> EXERCISE DETAILS: After finding the line with "506x454 pixels." in the entries below, copy that line and each one after it exactly, through the last line, and omit pictures.

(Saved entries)
————

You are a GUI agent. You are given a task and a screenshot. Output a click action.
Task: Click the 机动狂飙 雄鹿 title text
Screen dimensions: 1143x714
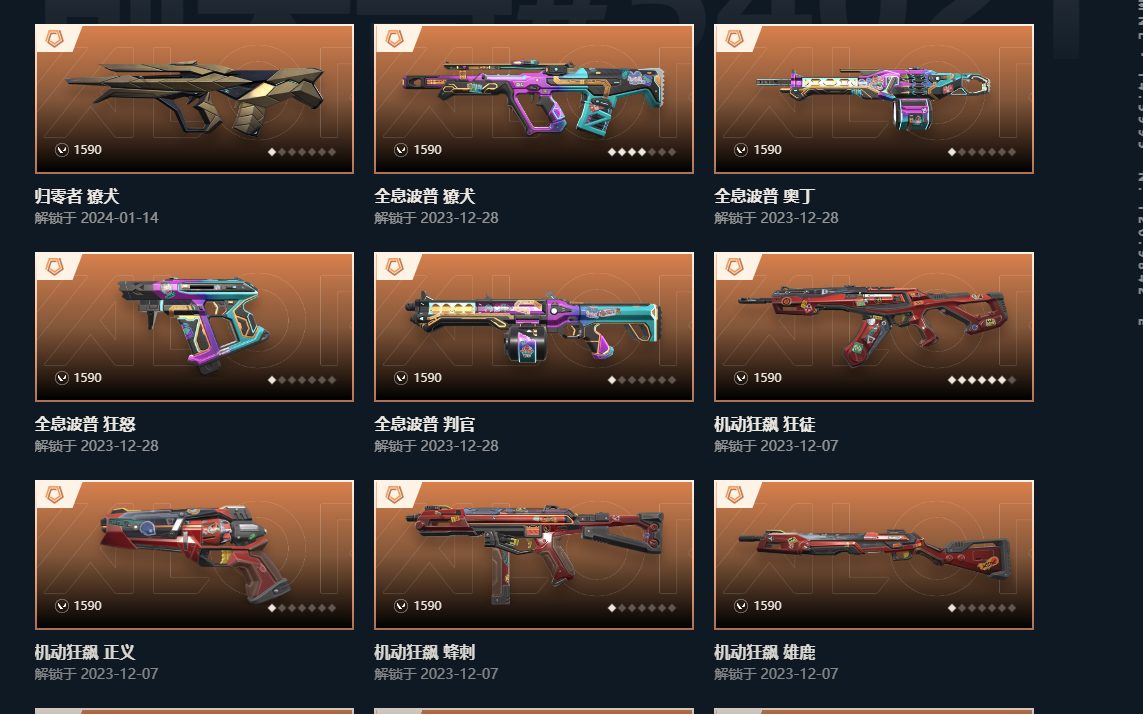(x=765, y=652)
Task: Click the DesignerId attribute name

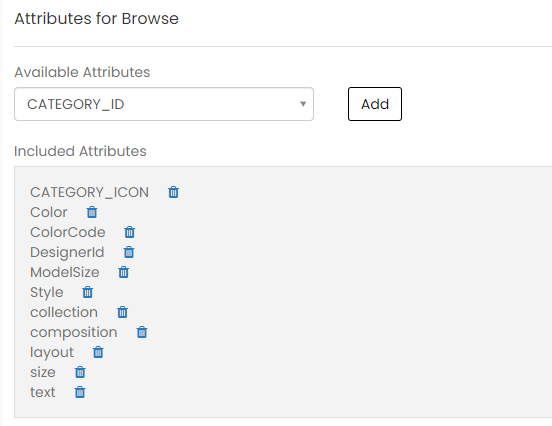Action: click(67, 252)
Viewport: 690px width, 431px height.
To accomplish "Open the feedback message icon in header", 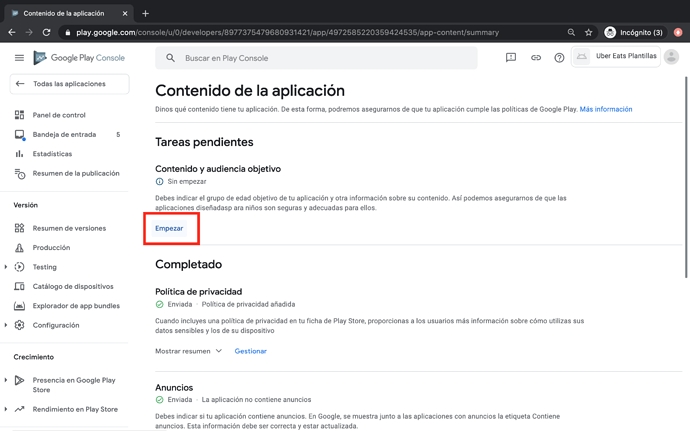I will [511, 58].
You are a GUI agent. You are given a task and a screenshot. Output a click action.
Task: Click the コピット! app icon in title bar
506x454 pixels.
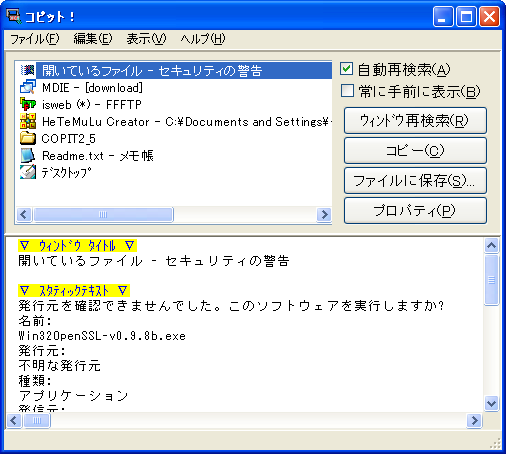click(14, 16)
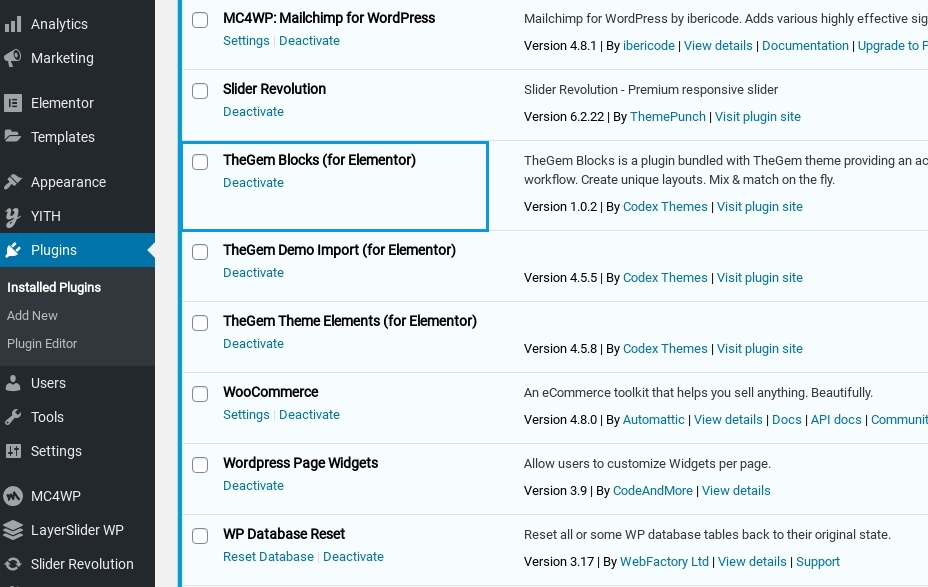Click the Appearance paintbrush icon

coord(13,182)

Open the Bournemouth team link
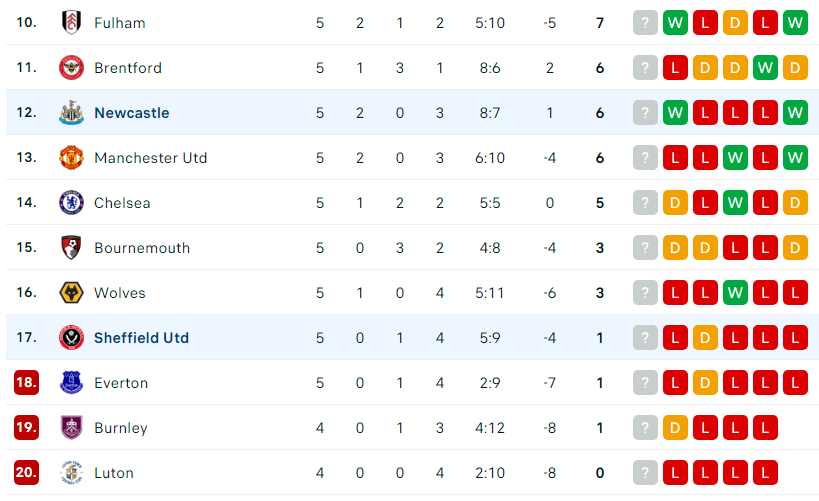pos(142,248)
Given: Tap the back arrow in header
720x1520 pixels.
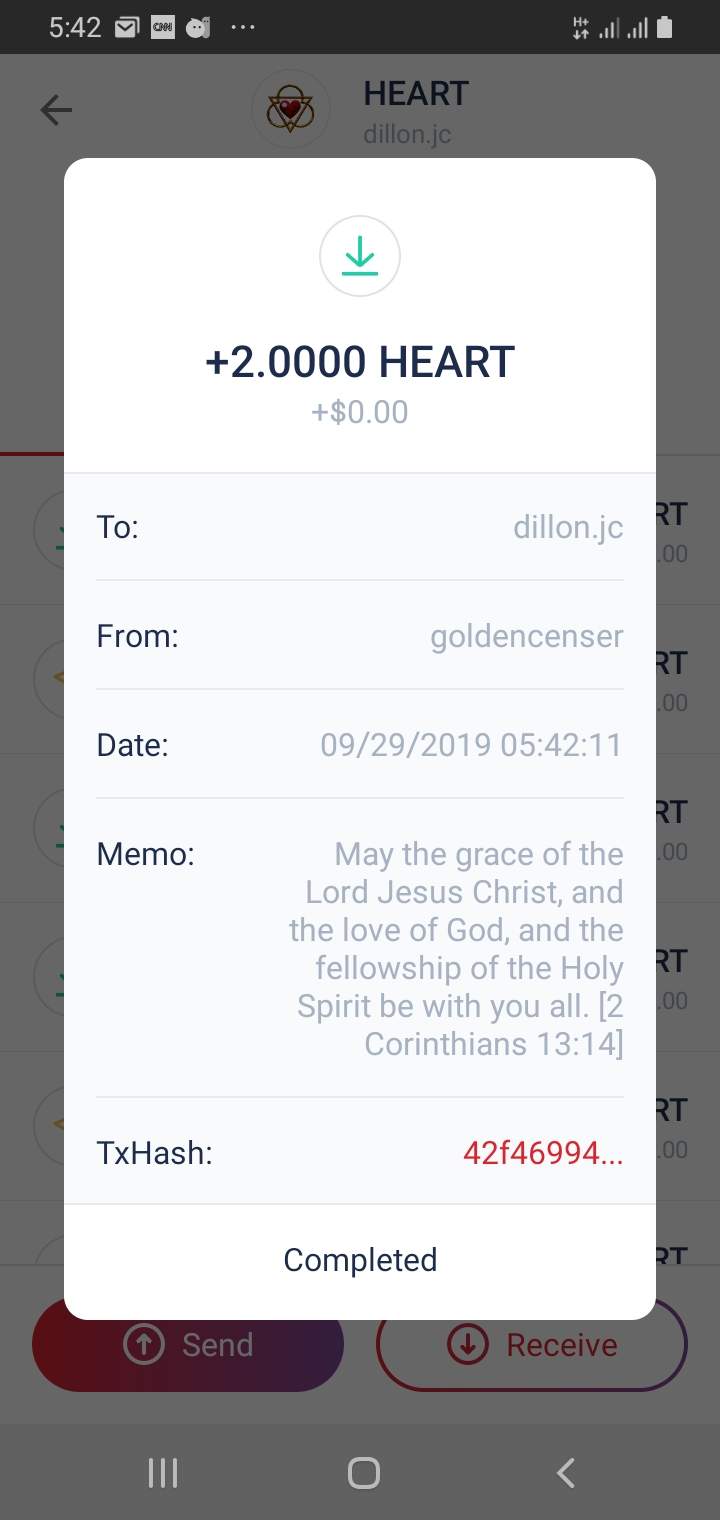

————

> THE COMPLETED TASK:
506x454 pixels.
click(14, 16)
Click the Appearance paintbrush icon

coord(13,182)

Open the Bournemouth team link
pos(142,248)
Given: Tap the back arrow in header
720x1520 pixels.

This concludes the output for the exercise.